Tuesday, July 15, 2014

Matching the Stars in the Sky

I’ve mentioned, I trust, in passing that I’m a baseball fan. Technically, I’m a Yankees fan which, now living in South Eastern Connecticut, still has me among the majority of “four out of five dentists who expressed a preference for gum” in relation to the loyal subjects of Red Sox Nation though in recent years, the numbers have tightened considerably.

I grew up a San Francisco Giants fan because my father was one and he was one because he’d been a NY Giants until Walter O’Malley who owned the Brooklyn Dodgers, not content to break my Mom’s heart, talked Horace Stoneham who owned the National League team playing at the Polo Grounds, into also  moving his ball club across the country to the city by the bay.

When the Lords of Baseball added the Houston Colt 45’s and the New York Mets to the National League, my dad and by extension, his first two sons (#3 wasn’t even rumored yet), went right out to Meet the Mets. Speaking, perhaps only for me, the pilgrimages to Shea (when it was built), far more numerous than the jaunts to the House that Ruth Built, never really took and I find myself in the summer of my 62nd year not being able to list a single starting pitcher or even position player for The Amazin’s. They deserve better; shame on me.

I can’t do it for the pitching staff of the Yankees either, but that has a lot to do with injuries and bad luck (all Yankees, btw; I’ve been hale and healthy) and to be honest, it’s not been much of a season, looking at the first half of Derek Jeter’s final bow. Much like the ending for Mariano Rivera, the denouement for his remarkable career would seem to be in danger of ‘falling short.’

Jeter will appear in his final All-Star Game tonight primarily because I voted for him about two hundred and forty seven kajillion times on-line. Please note my absence of an apologetic tone. If anything, I’m sorry I couldn’t vote for him more than I did-things like work, family and sleep got in the way-because I’ve been huge fan of his work throughout his career.
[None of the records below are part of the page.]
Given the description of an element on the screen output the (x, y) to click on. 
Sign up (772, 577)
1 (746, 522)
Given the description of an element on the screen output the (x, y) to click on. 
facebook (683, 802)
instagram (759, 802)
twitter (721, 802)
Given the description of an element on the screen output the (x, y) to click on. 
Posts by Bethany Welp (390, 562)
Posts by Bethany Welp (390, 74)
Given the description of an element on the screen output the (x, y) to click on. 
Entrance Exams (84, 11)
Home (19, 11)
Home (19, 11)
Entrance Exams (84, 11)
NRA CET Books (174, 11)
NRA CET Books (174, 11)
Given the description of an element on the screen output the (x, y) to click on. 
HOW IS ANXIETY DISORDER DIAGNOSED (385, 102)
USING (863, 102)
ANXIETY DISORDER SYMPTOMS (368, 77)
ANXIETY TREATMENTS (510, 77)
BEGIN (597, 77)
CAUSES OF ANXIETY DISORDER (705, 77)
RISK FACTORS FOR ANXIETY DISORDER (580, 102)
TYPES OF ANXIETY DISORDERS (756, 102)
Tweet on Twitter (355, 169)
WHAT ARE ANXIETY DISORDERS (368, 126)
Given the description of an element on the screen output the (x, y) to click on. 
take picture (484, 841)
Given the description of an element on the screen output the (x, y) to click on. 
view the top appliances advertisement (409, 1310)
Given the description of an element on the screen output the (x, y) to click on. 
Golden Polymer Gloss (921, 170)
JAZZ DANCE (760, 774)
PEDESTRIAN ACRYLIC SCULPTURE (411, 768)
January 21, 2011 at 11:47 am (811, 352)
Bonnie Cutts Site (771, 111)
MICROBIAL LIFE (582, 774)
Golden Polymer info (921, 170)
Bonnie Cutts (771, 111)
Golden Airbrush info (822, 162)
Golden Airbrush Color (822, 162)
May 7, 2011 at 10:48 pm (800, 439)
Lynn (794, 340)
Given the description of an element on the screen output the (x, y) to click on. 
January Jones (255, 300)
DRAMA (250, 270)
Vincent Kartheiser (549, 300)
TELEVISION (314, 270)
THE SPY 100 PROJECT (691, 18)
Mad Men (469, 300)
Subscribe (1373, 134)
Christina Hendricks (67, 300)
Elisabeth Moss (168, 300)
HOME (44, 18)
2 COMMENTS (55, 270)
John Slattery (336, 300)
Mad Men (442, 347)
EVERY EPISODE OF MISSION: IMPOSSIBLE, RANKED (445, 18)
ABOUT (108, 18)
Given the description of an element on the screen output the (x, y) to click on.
I am well-aware that while we call baseball a game, it’s a serious business (with an anti-trust exemption bestowed upon it by the Congress of the United States) and being an aged man who roots for younger but still aging men who make a handsome living engaged in pursuit of a game children on sandlots enjoy, I don’t really care that the irony of all of this is as obscene as it frequently is.

I will still root for my Yankees (don’t tell the Steinbrenners about my possessiveness) when Jeter no longer takes up his position after the season concludes but for tonight especially and for all the days of this season that remain, I’d wish him nothing less than an MVP year as I join with other fans, whose teams are not lucky enough to be the Yankees, in celebrating an athlete who always did what he loved while giving those of us who loved watching him do it reasons to cheer for two decades.